How PinFlag works
PinFlag combines real course geometry, your own shot dispersion, GPS lie and position awareness, and the pin you set into a live expected-score and strokes-gained readout for any target you are considering. It prices options; you make the call.
1 · Real course geometry
Every hole starts from a full surface model — greens, tees, fairways, rough, bunkers, water, boundaries — built from commercial course geometry data combined with operator-verified courses. Before a course can back live numbers it passes a defect quarantine: units, topology, lie registration, spread, and hole count. A course that fails says so; it is never quietly patched.
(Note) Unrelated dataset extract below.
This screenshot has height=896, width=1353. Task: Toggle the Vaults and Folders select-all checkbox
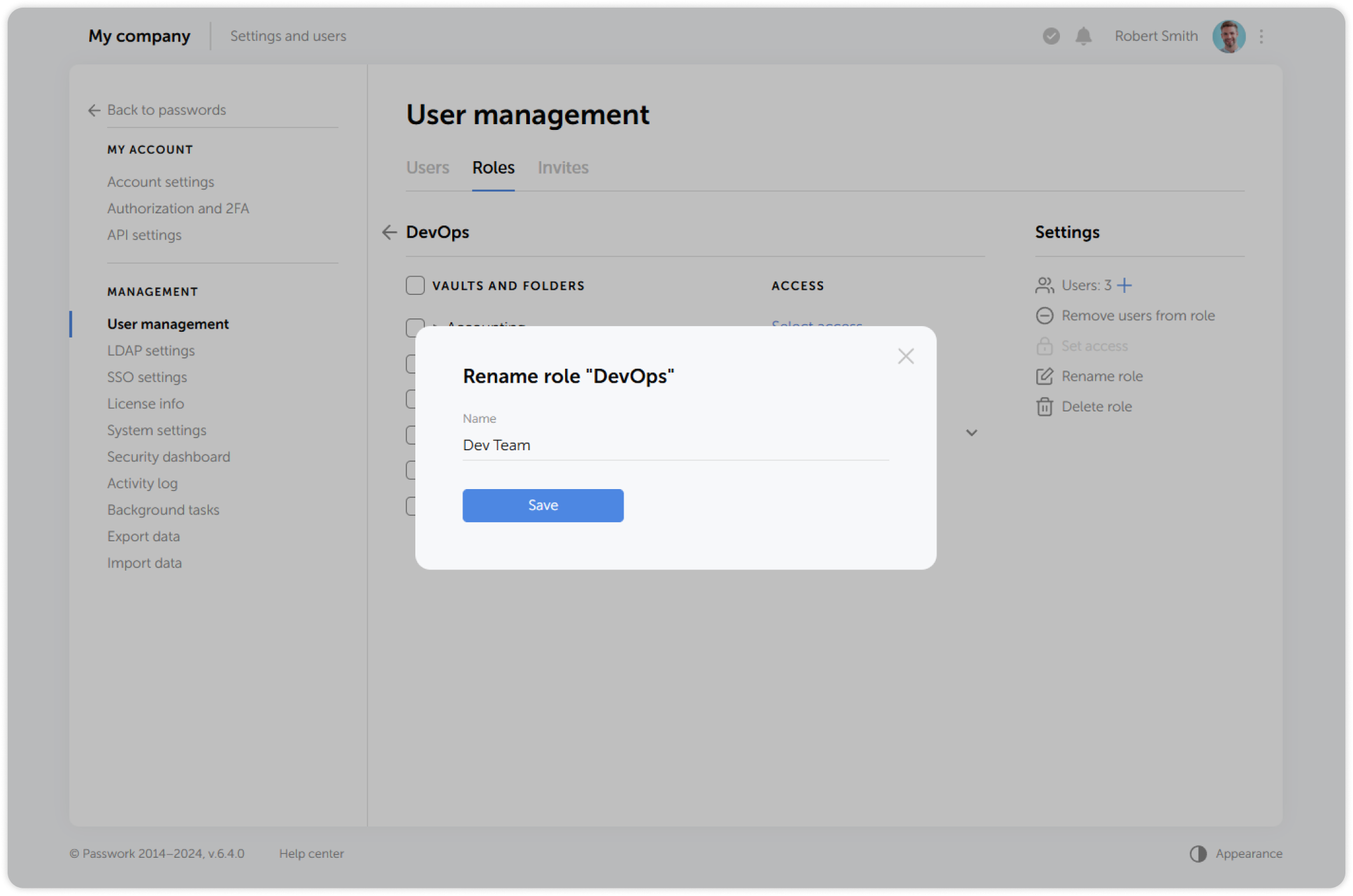pos(415,285)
2 · Your dispersion, one source at a time
Your shot pattern comes from exactly one source per number: measured launch monitor sessions first, tracked on-course data next, a model as the honest fallback — never an average of sources. A source must clear a real sample threshold before it is trusted at all.
3 · Lie and position
GPS places you; the geometry classifies the ground under your ball — fairway, rough, bunker, even a neighbouring hole’s fairway. When the map cannot vouch for your lie, the app says so and withholds the number instead of guessing.
4 · Today’s pin
You set the day’s pin by scrolling the green under the crosshair — placement is clamped to the real green polygon. A pin you set is one of the four conditions a “Measured” number requires.
5 · Live expected score and strokes gained
Aim anywhere by panning the map under a fixed reticle. Carry, leave, expected strokes, and strokes gained update live — priced by the same frozen, Broadie-verified engine that grades your logged shots afterwards.
The readout is descriptive, not prescriptive: PinFlag shows you the strokes-gained impact of any target before you commit. It does not recommend a target or a club — a better-informed decision is the product.
The honesty rail underneath
Every number carries its provenance: solid green Measured, amber-dashed Estimated, grey Pending. Measured requires verified geometry, a user-set pin, supported lies, and a real GPS position — all four. No wind or elevation model ships today, so those readouts show a dash. On a verified course, every number is real, traceable, and disclosed.
Frequently asked questions
- Does PinFlag work in a web browser?
- The PinFlag app is iOS-only (currently in pre-release). The web is where coaches run rosters and reports — the playing experience is the app.
- What happens when data is missing or unverified?
- The app degrades honestly: unverified courses read Estimated, quarantined geometry disables live strokes gained with a plain banner, and unsupported lies show a dash.